Records for processing >>
[Start of Attachment]

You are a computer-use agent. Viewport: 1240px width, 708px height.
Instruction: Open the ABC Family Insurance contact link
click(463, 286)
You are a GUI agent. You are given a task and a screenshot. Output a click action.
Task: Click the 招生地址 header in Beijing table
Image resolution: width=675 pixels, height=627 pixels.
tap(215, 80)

[End of Attachment]
[Start of Attachment]

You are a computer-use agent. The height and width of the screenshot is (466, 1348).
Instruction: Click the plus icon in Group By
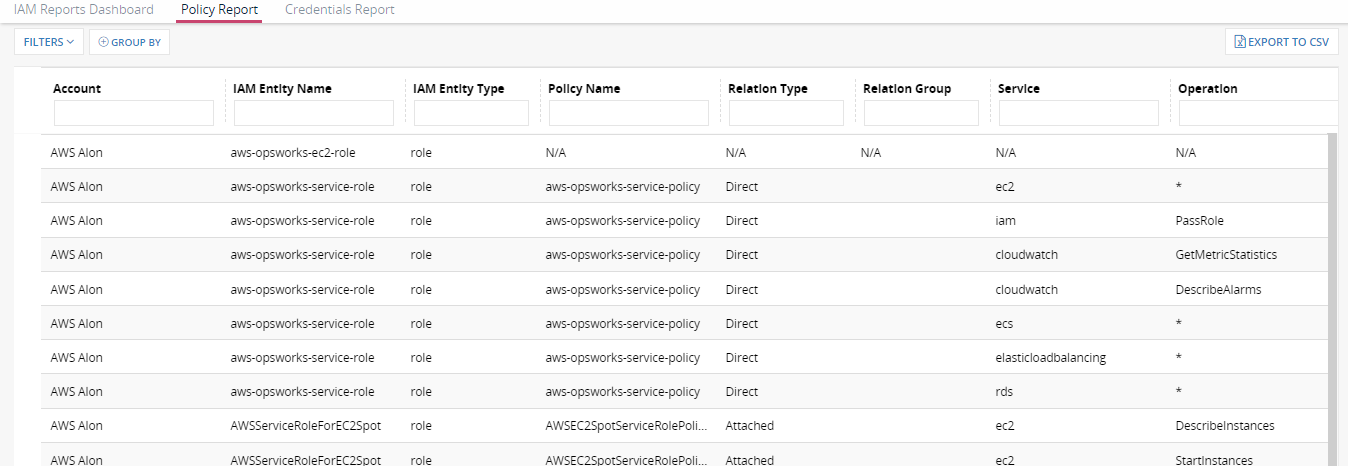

[End of Attachment]
[Start of Attachment]

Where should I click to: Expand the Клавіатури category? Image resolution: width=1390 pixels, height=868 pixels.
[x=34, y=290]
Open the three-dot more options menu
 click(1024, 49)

[End of Attachment]

Lines of the material that contain the word "screenshot" are to be gathered.

You are a GUI agent. You are given a task and a screenshot. Output a click action.
You are a computer-use agent. The height and width of the screenshot is (466, 1348).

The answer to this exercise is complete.